The chairman of the music society emailed a couple of days ago asking if I was better and whether if I would be able to come and put the stage up in the church after morning service for this afternoon's concert.  I agreed to go and help, on the grounds that I'd missed the young musicians' concert and so failed to provide the promised egg sandwiches as well as a bum on a seat, because we were snowed in.  And she sounded worried about a shortage of volunteers, or at least volunteers who understood how the stage fitted together, and where to start building it so that it would fit in the gap between the pulpit and the lectern.

With the wretched ear I was not really better, but I didn't think that she wanted to know about that.  On the whole people don't.  They would like you to be better, for the pleasure of your company or because they want you to do something for them or because they dislike thinking about illness.  As a compromise, and so that I would not have to crawl around on the floor trying to work above head height, I asked the Systems Administrator to come and help, although the music society and the stage were strictly speaking not his problem.  Once in a committee meeting we were discussing another jazz concert, and the chairman referred to the SA as a real jazz aficionado and was surprised when I said in confusion that the SA hated jazz.  But he came to a jazz concert, she said.  He was extremely polite, I explained.

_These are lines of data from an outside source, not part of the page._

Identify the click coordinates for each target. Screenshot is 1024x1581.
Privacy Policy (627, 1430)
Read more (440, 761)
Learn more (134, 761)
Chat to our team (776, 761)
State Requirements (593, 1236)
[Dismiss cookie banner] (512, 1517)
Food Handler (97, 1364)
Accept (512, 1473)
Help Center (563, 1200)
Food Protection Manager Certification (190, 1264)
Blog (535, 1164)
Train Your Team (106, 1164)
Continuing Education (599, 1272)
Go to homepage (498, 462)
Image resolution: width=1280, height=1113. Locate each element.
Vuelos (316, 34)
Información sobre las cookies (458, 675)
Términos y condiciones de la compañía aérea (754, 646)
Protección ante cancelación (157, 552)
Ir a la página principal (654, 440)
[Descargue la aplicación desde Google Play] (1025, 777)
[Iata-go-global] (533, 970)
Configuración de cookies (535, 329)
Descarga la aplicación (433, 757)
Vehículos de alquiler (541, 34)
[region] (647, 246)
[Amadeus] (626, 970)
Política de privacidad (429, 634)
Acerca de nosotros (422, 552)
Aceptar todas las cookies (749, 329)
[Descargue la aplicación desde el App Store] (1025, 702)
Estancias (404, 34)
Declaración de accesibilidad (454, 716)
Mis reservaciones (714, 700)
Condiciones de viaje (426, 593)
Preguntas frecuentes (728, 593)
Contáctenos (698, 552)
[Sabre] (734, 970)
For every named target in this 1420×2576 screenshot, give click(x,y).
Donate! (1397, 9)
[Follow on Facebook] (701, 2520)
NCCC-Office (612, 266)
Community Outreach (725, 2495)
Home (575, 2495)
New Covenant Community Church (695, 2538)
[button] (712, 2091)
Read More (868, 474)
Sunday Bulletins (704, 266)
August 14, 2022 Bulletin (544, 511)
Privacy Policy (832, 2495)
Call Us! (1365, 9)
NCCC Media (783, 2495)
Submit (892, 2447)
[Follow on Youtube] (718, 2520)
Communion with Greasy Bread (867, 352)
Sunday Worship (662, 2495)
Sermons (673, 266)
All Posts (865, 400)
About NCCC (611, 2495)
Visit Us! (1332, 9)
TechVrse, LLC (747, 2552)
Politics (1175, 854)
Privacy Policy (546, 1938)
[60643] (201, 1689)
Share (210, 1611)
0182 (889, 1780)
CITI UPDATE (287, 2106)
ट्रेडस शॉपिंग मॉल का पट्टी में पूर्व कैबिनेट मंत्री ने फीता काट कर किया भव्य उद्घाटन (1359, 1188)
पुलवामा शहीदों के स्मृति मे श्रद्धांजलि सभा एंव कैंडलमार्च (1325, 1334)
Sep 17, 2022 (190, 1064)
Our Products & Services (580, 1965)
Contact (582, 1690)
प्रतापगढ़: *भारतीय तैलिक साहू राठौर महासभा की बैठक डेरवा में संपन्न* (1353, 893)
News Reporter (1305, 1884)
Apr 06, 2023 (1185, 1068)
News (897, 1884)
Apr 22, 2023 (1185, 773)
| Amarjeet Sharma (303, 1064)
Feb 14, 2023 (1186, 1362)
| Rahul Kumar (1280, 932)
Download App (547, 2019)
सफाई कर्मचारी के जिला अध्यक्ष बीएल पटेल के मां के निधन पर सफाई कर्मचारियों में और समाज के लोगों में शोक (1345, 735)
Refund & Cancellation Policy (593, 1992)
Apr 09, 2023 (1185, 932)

The Systems Administrator said that it was no problem to come and help with the stage, and offered to drive.  The lanes were icy, although the main roads were OK, and we arrived before the service had finished and had a chilly walk up and down the high street until the agreed starting time.  I think the others might have coped with the stage without us, but it was probably easier with the extra hands, and our joint presence tipped the balance in favour of those who knew where the stage needed to begin and which way round to put the boards.

The chairman had other problems to deal with, because due to the snow the clarinetist was stuck in the Home Counties.  Luckily the second violin had an uncle who was also a professional clarinetist, free at short notice, and willing to fill in.  That's the trouble with putting on concerts in obscure locations in the winter months, about one year in five weather causes a serious hitch.  It's no good trying to hold them in the summer, though, because people are on holiday or don't want to give up their afternoon outdoors.

By the time we got home my ear was aching from the cold, and I decided that having done my duty by the stage and produced an additional competent volunteer in the form of the SA, I could not face driving back for a second time, or spending two hours in a rather cold church, or the journey home in the dark up the icy lanes.  I was half deaf anyway.  And so I stayed tucked up in front of the fire, once again failing to add to the tally of bums on seats.  It's a shame.  If I hadn't been feeling as though somebody had poured glue into my head I should have enjoyed it.